Italo Montemezzi (1875-1952): “L’amore dei tre re” (1913)

Poema tragico in tre atti su libretto de Sem Benelli, dal dramma omonimo dello stesso Benelli. Prima rappresentazione: Milano, Teatro alla Scala, 10 aprile 1913. Interpreti: Luisa Villani, Edoardo Ferrari-Fondana, Carlo Galeffi, Nazzareno De Angelis: Direttore: Tullio Serafin.
Bellissima! È il primo aggetivo che si può accostare a L’amore dei tre di Italo Montemezzi, ma se ne potrebbero aggiungere molti altri.

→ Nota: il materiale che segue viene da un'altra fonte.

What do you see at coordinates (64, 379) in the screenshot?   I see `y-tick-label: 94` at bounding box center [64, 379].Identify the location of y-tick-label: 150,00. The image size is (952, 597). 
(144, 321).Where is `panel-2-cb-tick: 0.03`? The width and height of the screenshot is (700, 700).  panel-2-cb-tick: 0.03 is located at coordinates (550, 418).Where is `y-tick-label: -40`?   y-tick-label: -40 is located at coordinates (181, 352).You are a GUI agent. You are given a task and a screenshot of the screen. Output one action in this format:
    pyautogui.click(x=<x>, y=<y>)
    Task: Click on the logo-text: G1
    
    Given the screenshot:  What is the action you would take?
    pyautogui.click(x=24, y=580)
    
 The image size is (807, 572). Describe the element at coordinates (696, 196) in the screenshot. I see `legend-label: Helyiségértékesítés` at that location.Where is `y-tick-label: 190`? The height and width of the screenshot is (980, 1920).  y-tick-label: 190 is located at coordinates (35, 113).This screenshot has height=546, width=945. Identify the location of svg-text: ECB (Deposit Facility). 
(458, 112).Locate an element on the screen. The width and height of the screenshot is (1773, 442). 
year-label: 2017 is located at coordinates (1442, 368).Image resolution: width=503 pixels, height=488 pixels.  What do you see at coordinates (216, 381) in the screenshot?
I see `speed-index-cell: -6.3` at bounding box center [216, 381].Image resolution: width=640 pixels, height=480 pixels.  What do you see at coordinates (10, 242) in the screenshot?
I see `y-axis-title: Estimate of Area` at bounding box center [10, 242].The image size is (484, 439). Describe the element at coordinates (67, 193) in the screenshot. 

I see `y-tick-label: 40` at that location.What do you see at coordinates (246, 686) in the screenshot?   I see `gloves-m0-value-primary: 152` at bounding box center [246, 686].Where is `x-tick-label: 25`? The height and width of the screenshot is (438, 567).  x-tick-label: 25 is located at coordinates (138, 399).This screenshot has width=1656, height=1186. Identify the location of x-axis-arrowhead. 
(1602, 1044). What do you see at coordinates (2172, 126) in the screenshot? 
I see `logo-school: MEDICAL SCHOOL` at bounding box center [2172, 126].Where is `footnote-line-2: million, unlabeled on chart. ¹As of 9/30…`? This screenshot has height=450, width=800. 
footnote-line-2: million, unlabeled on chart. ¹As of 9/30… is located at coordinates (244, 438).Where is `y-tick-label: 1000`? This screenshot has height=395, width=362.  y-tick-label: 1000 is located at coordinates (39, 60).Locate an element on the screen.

Infatti quest’opera, che dopo la prima rappresentazione del 1913, diretta Tullio Serafin, fu amata da direttori del calibro di Arturo Toscanini, Victor De Sabata, Gino Marinuzzi e da interpreti altrettanto celebri: Enrico Caruso, Giovanni Martinelli, Mary Garden,Lucrezia Bori, Rosa Ponselle, Grace Moore, Virgilio Lazzari…rappresenta una delle punte più alte del melodramma italiano del ‘900.
In essa il rapporto parola-musica scolpisce i personaggi di carne e di sangue in un’atmosfera fatale, carica di fatalismo. Il declamato che appare nei momenti  discorsivi dell’opera si apre in ampie espansioni liriche o si rinchiude in accenti drammatici, veri e propri colpi d’ala. La scrittura orchestrale con i suoi echi wagneriani è abile, raffinata: passi magniloquenti, fiammeggianti, si dissolvono in impalpabili sonorità, suscitano grande emozione. Ebbene, L’amore dei tre re., che meriterebbe di ritornare nel repertorio corrente (importante sarebbe stato il ritorno alla Scala nel prossimo maggio), raramente rappresentato nei nostri teatri anche per colpa di una insensanta campagna anti-verista da cui è riuscito a salvarsi solo Puccini.

Atto I -Nel X° secolo, in un castello italiano, quarant’anni dopo un’invasione barbarica. Fiora (soprano), già promessa sposa di Avito (tenore), principe italiano, è costretta a sposare Manfredo (baritono), figlio del barone Archibaldo (basso), straniero invasore, padrone del castello e del contado. Manfredo è in guerra e il vecchio Archibaldo sospetta d’infedeltà la nuora e si aggira per il castello accompagnato, poichè è cieco, dal servo Flaminio (tenore) che essendo anch’egli della stirpe dei vinti lo rassicura ingannandolo. Fiora, infatti, si incontra ogni sera col suo antico innamorato. Manfredo torna dal combattimento per incontrare la moglie, che ama teneramente.
Atto II – Manfredo sta per ritornare a combattere e prega Fiora a salutarlo dagli spalti, finchè non sarà scomparso all’orizzonte. Fiora è commossa e nel suo cuore si va facendo strada un nuovo sentimento nei confronti del marito. Mentre sventola la sua sciarpa per salutare il marito, giunge Avito e la passione li travolge. Archibaldo, che li sente parlare, interviene, intuisce perfettamente  la verità: poi, quando ormai Avito è fuggito, interroga la donna  e le stringe con forza la gola, uccidendola involontariamente. Manfredo, non vedendo più sventolare la sciarpa, ritorna e si trova davanti l’orrendo spettacolo del corpo esanime della moglie. Archibaldo rivela al figlio il motivo del delitto e si allontana.
Atto III – Fiora è distesa tra i fiori nella cripta del castello: uomini e donne del contado che l’amavano e ne conoscevano la storia, piangono intorno a lei. Avito ritorna e bacia appassionatamente le labbra esangui  dell’amante ma un gelo di morte lo invade: il crudele Archibaldo le aveva cosparse di veleno per scoprire l’identità dell’amante. Avito muore e Manfredo, che non vuole sopravvivere, bacia anch’egli Fiora e muore.